|Batch processing is exclusive to Mule Enterprise runtimes.|
Mule allows you to process messages in batches.
Within an application, you can initiate a Batch Job scope, which splits messages into individual records, performs actions upon each record, and then reports on the results and potentially pushes the processed output to other systems or queues.
For example, you can use batch processing when:
Synchronizing data sets between business applications, such as syncing contacts between NetSuite and Salesforce.
Extracting, transforming and loading (ETL) information into a target system, such as uploading data from a flat file (CSV) to Hadoop.
Handling large quantities of incoming data from an API into a legacy system.
If you are already familiar with batch processing in Mule 3.x, you can get an overview of the differences with batch in Mule 4.x in the Migrating the Batch Module article.
Within a Mule application, batch processing provides a construct for asynchronously processing larger-than-memory data sets that are split into individual records. Batch jobs allow for the description of a reliable process that automatically splits up source data and stores it into persistent queues, which makes it possible to process large data sets while providing reliability. In the event that the application is redeployed or Mule crashes, the job execution is able to resume at the point it stopped.
The job is then expressed in terms of processing individual records, providing semantics for record level variables, aggregation, and error handling.
The heart of Mule’s batch processing lies within the batch job. A batch job is a scope that splits large messages into records that Mule processes asynchronously. In the same way flows process messages, batch jobs process records.

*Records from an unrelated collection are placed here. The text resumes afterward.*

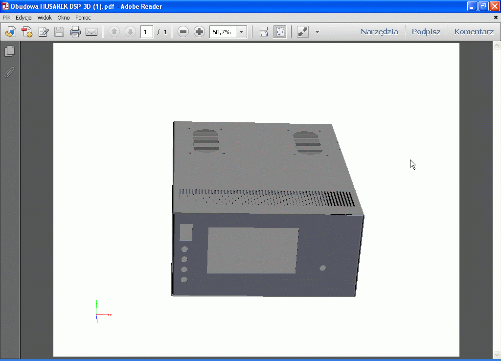
Task: Open the zoom percentage dropdown arrow
Action: coord(242,32)
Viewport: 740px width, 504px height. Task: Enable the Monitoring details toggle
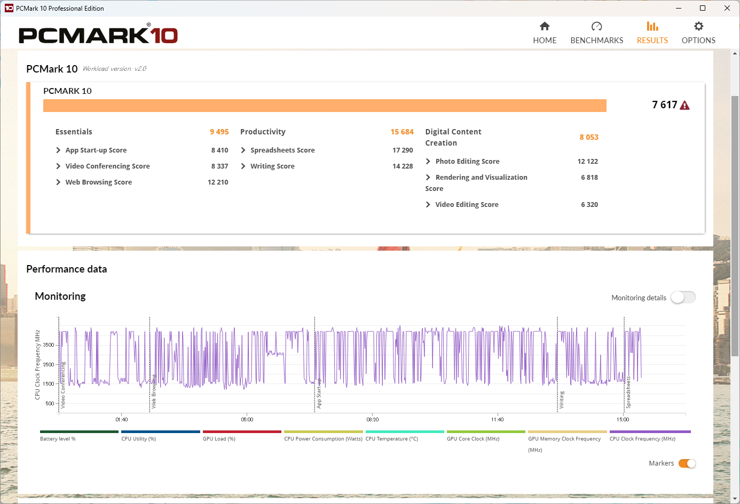[x=683, y=298]
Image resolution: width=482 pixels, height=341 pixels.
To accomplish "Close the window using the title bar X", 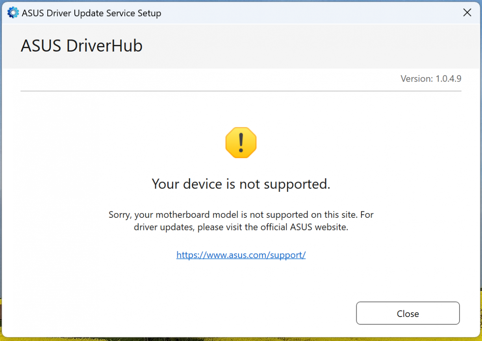I will click(x=467, y=13).
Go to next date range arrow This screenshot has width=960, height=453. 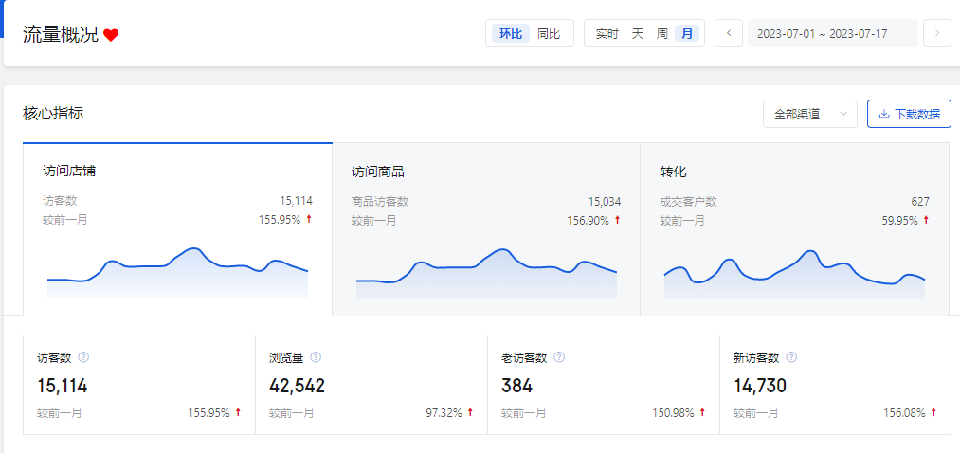pyautogui.click(x=936, y=33)
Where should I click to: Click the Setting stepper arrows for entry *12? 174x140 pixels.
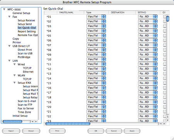point(155,69)
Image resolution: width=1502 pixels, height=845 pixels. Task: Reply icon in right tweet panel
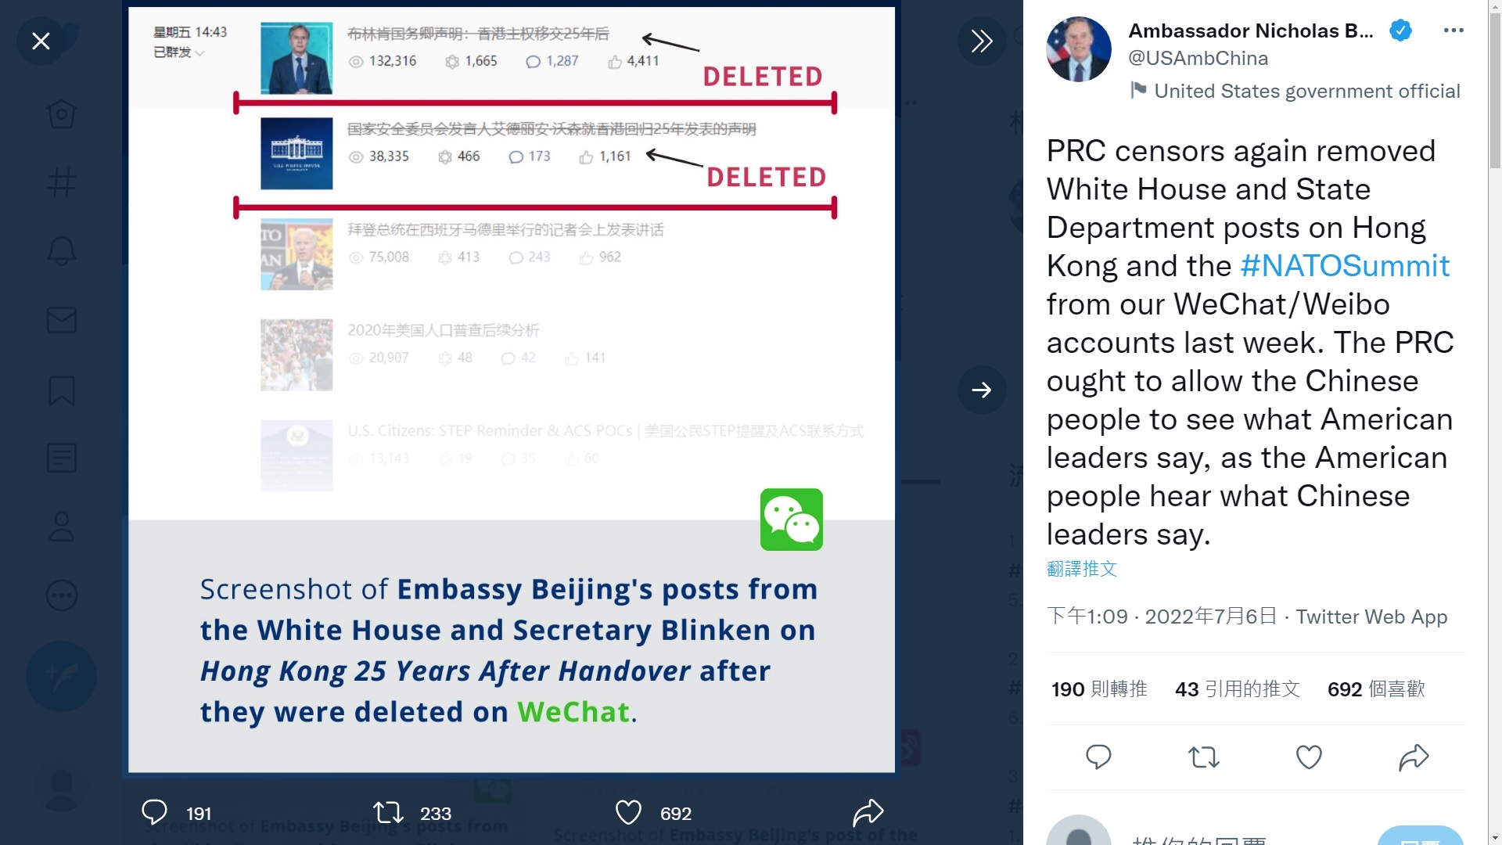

The Batch XML structure was modified on Mule 4.0. The example below shows abbreviated details to highlight batch elements.
<flow name="flowOne"> <batch:job jobName="batchJob"> <batch:process-records> <batch:step name="batchStep1"> <event processor/> <event processor/> </batch:step> <batch:step name="batchStep2"> <event processor/> <event processor/> </batch:step> </batch:process-records> </batch:job> </flow>
A batch job contains one or more batch steps that act upon records as they move through the batch job.
Each batch step in a batch job contains processors that act upon a record to transform, route, enrich, or otherwise process data contained within it. By leveraging the functionality of existing Mule processors, the batch step offers a lot of flexibility regarding how a batch job processes records. See Refining Batch Steps Processing for more information.
A batch job executes when the flow reaches the process-records section of the batch job. When triggered, Mule creates a new batch job instance. When the job instance becomes executable, the batch engine submits a task for each record block to the I/O pool to process each record. Parallelism occurs automatically, at the record block level. The Mule runtime engine uses its autotuning capabilities to determine how many threads to use and the level of parallelism to apply (see Execution Engine).
When the batch job starts executing, Mule splits the incoming message into records, stores them in a persistent queue, and queries and schedules those records in blocks of records to process. By default, the runtime stores 100 records in each batch step. You can customize this size according to the performance you require. See Refining Batch Steps Processing for more information.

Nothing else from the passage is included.